The input >>
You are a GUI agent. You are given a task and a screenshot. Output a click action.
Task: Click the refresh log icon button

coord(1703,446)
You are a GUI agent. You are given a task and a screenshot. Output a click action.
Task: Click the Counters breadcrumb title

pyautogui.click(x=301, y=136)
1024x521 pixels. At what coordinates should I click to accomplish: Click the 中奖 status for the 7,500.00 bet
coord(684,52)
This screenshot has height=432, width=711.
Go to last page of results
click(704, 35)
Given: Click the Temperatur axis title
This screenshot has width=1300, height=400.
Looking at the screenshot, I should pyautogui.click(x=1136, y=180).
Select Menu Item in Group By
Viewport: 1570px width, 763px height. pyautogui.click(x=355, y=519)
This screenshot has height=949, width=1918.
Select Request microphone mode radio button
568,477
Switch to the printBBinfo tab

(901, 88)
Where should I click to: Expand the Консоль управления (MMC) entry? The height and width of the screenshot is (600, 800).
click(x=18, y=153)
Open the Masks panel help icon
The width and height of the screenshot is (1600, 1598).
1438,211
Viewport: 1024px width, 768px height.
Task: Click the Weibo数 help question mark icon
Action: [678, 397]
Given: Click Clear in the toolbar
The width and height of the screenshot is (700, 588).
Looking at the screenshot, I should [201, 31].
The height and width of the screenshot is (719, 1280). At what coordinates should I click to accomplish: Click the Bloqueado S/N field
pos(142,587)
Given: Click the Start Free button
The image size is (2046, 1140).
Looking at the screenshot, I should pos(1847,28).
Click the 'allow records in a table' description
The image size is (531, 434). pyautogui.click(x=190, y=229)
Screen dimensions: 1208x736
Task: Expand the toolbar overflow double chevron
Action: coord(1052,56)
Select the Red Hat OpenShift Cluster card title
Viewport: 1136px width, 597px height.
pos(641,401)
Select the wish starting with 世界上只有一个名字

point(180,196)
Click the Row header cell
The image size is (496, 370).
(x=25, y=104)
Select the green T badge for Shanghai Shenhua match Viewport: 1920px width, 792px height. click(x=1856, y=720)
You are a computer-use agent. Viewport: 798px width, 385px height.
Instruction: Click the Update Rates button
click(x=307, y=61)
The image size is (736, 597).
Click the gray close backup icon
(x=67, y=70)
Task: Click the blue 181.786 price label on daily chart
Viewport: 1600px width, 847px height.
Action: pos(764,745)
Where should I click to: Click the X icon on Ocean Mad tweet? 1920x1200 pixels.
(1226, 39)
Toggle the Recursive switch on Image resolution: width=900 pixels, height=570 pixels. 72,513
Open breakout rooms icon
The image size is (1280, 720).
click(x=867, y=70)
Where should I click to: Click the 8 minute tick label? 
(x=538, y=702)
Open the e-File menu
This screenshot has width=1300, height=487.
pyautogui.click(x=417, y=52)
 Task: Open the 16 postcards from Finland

Exercise instructions >> Every record is to be retyped exactly as given.

Written response >>
You are a GUI agent. You are given a task and a screenshot. Output a click action.
Task: Click the refresh log icon button

coord(1703,446)
You are a GUI agent. You are given a task and a screenshot. Output a click action.
Task: Click the Counters breadcrumb title

pyautogui.click(x=301, y=136)
1024x521 pixels. At what coordinates should I click to accomplish: Click the 中奖 status for the 7,500.00 bet
coord(684,52)
This screenshot has height=432, width=711.
Go to last page of results
click(704, 35)
Given: Click the Temperatur axis title
This screenshot has width=1300, height=400.
Looking at the screenshot, I should pyautogui.click(x=1136, y=180).
Select Menu Item in Group By
Viewport: 1570px width, 763px height. pyautogui.click(x=355, y=519)
This screenshot has height=949, width=1918.
Select Request microphone mode radio button
568,477
Switch to the printBBinfo tab

(901, 88)
Where should I click to: Expand the Консоль управления (MMC) entry? The height and width of the screenshot is (600, 800).
click(x=18, y=153)
Open the Masks panel help icon
The width and height of the screenshot is (1600, 1598).
1438,211
Viewport: 1024px width, 768px height.
Task: Click the Weibo数 help question mark icon
Action: [678, 397]
Given: Click Clear in the toolbar
The width and height of the screenshot is (700, 588).
Looking at the screenshot, I should [201, 31].
The height and width of the screenshot is (719, 1280). At what coordinates should I click to accomplish: Click the Bloqueado S/N field
pos(142,587)
Given: Click the Start Free button
The image size is (2046, 1140).
Looking at the screenshot, I should pos(1847,28).
Click the 'allow records in a table' description
The image size is (531, 434). pyautogui.click(x=190, y=229)
Screen dimensions: 1208x736
Task: Expand the toolbar overflow double chevron
Action: coord(1052,56)
Select the Red Hat OpenShift Cluster card title
Viewport: 1136px width, 597px height.
pos(641,401)
Select the wish starting with 世界上只有一个名字

point(180,196)
Click the Row header cell
The image size is (496, 370).
(x=25, y=104)
Select the green T badge for Shanghai Shenhua match Viewport: 1920px width, 792px height. click(x=1856, y=720)
You are a computer-use agent. Viewport: 798px width, 385px height.
Instruction: Click the Update Rates button
click(x=307, y=61)
The image size is (736, 597).
Click the gray close backup icon
(x=67, y=70)
Task: Click the blue 181.786 price label on daily chart
Viewport: 1600px width, 847px height.
Action: pos(764,745)
Where should I click to: Click the X icon on Ocean Mad tweet? 1920x1200 pixels.
(1226, 39)
Toggle the Recursive switch on Image resolution: width=900 pixels, height=570 pixels. 72,513
Open breakout rooms icon
The image size is (1280, 720).
click(x=867, y=70)
Where should I click to: Click the 8 minute tick label? 
(x=538, y=702)
Open the e-File menu
This screenshot has width=1300, height=487.
pyautogui.click(x=417, y=52)
 Task: Open the 16 postcards from Finland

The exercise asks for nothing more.